Reading passage –
══════════════════════════════

Hill Democrats hope to reap some political rewards by outdoing the Reagan Administration in their zeal to conquer drugs. But White House aides profess not to be worried. "The President has a lot of credibility on this issue because of what Nancy's been doing," said one Reaganaut. Asked by reporters last week if he planned to upstage his wife's efforts, Reagan snorted, "Do I look like an idiot?"
The President's plea for help at the grass roots has not gone unheeded. All around the country last week local officials moved against the drug epidemic. In Los Angeles, officials announced that they will put $500,000 into drug education in elementary schools. To protest the spread of crack in New York City, where drug-treatment facilities are filled to more than 110% of capacity, John Cardinal O'Connor led a candlelight vigil on the steps of St. Patrick's Cathedral.
The President emphasized last week that his objective is to launch not "another short-term offensive" but a "sustained national effort to rid America of this scourge by mobilizing every segment of our society against drug abuse." His program may still be vague, but it recognizes the essential point: more border patrols and longer jail sentences are not enough; the U.S. must attack not only the supply side of the drug equation but the demand as well. That will require a fundamental change in the national climate, a growing intolerance of drug use not just by school administrators but by students, not just by law-enforcement authorities but by friends and families. "Unless you change attitudes," said Senior White House Aide Dennis Thomas last week, "I don't care how many billions you spend. You won't do a damn thing."

══════════════════════════════

Records from a data source –
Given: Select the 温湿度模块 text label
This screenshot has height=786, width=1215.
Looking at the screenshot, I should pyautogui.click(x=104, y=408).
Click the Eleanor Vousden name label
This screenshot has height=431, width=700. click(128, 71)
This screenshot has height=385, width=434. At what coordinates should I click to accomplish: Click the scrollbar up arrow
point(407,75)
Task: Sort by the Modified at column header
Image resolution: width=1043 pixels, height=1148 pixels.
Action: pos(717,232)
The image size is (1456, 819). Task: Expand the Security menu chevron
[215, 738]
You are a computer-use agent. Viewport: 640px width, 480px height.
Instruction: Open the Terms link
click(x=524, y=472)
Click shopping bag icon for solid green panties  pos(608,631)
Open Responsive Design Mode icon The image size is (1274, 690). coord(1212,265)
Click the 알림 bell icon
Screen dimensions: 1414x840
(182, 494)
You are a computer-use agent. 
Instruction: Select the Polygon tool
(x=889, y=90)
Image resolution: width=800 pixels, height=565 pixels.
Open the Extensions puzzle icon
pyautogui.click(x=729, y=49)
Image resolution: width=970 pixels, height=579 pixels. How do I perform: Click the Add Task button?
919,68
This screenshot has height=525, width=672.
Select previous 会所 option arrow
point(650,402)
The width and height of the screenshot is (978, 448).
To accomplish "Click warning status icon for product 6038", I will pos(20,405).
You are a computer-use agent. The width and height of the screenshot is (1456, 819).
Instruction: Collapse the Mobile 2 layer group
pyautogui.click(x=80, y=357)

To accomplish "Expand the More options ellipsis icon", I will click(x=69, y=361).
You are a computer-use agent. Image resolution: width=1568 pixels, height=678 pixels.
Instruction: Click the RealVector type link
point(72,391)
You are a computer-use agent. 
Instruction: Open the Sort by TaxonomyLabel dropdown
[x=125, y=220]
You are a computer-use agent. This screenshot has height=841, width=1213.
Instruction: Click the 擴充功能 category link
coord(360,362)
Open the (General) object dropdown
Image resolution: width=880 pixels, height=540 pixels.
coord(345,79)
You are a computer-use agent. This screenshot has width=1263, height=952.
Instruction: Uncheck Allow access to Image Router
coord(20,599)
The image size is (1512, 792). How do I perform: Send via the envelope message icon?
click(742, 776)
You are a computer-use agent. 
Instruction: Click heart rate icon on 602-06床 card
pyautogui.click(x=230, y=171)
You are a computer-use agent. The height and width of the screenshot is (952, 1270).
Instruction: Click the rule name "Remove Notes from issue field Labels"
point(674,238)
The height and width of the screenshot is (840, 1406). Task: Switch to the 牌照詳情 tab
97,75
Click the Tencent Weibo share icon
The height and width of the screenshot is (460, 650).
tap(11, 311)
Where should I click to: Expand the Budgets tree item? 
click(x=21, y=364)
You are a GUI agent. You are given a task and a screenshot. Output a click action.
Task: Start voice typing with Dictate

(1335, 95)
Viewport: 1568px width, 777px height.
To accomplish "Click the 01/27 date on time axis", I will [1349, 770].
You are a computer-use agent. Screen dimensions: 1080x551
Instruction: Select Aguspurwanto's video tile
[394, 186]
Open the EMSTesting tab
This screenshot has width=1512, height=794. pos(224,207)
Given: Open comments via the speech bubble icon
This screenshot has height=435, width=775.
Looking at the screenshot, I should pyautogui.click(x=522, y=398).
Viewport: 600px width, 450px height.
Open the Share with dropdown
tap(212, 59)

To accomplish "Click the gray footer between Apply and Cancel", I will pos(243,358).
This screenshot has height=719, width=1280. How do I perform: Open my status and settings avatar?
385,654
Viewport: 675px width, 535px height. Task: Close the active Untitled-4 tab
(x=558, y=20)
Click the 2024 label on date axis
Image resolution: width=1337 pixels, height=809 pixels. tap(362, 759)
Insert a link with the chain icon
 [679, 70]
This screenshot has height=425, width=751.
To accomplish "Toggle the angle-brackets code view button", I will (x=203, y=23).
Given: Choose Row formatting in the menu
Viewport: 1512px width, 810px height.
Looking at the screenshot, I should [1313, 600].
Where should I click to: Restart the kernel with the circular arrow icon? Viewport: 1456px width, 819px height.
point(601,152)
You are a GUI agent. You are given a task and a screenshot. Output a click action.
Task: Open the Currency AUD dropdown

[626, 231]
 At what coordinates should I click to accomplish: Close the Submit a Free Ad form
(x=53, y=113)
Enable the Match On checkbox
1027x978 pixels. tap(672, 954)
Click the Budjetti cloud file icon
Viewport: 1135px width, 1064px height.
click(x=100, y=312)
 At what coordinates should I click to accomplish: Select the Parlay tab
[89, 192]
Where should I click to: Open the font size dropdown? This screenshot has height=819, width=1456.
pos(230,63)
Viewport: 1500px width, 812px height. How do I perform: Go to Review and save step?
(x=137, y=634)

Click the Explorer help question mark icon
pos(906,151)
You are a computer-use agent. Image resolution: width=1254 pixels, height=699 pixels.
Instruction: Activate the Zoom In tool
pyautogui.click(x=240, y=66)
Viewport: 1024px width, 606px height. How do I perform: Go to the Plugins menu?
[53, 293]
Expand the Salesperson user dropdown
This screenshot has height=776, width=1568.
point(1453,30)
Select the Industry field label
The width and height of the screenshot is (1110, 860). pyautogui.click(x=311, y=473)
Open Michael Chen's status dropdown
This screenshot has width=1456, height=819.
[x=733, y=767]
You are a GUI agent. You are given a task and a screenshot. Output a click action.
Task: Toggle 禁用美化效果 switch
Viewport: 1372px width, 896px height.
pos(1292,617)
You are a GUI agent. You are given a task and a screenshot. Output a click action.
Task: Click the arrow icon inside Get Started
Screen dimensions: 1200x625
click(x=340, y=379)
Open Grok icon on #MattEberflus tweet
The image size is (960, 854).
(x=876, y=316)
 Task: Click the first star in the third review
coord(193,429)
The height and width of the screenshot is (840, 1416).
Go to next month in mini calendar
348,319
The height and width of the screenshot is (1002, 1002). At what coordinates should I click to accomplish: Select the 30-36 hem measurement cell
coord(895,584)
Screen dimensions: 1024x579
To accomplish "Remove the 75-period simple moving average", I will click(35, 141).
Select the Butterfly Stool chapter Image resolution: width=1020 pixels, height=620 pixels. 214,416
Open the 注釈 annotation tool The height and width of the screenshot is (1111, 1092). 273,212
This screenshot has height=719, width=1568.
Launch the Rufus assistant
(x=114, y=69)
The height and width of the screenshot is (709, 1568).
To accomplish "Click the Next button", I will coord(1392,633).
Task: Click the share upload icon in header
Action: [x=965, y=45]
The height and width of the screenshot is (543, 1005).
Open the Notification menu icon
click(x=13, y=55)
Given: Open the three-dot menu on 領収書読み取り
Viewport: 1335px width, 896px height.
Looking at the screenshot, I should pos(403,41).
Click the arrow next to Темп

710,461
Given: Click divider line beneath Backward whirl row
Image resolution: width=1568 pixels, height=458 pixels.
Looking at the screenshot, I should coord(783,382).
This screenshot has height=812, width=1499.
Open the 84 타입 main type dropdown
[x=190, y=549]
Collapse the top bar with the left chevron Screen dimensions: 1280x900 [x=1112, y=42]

══════════════════════════════

Problems to solve –
- 1) List every person named in the drug-policy passage.
- 2) Reproduce the part of the drug-policy passage starting with "Hill Democrats hope" and going on through "St. Patrick's Cathedral.".
- 3) According to the drug-policy passage, how much will Los Angeles officials put into drug education in elementary schools?

Solutions –
- 1)
Reagan
Nancy
John Cardinal O'Connor
Dennis Thomas

- 2)
Hill Democrats hope to reap some political rewards by outdoing the Reagan Administration in their zeal to conquer drugs. But White House aides profess not to be worried. "The President has a lot of credibility on this issue because of what Nancy's been doing," said one Reaganaut. Asked by reporters last week if he planned to upstage his wife's efforts, Reagan snorted, "Do I look like an idiot?"
The President's plea for help at the grass roots has not gone unheeded. All around the country last week local officials moved against the drug epidemic. In Los Angeles, officials announced that they will put $500,000 into drug education in elementary schools. To protest the spread of crack in New York City, where drug-treatment facilities are filled to more than 110% of capacity, John Cardinal O'Connor led a candlelight vigil on the steps of St. Patrick's Cathedral.

- 3) $500,000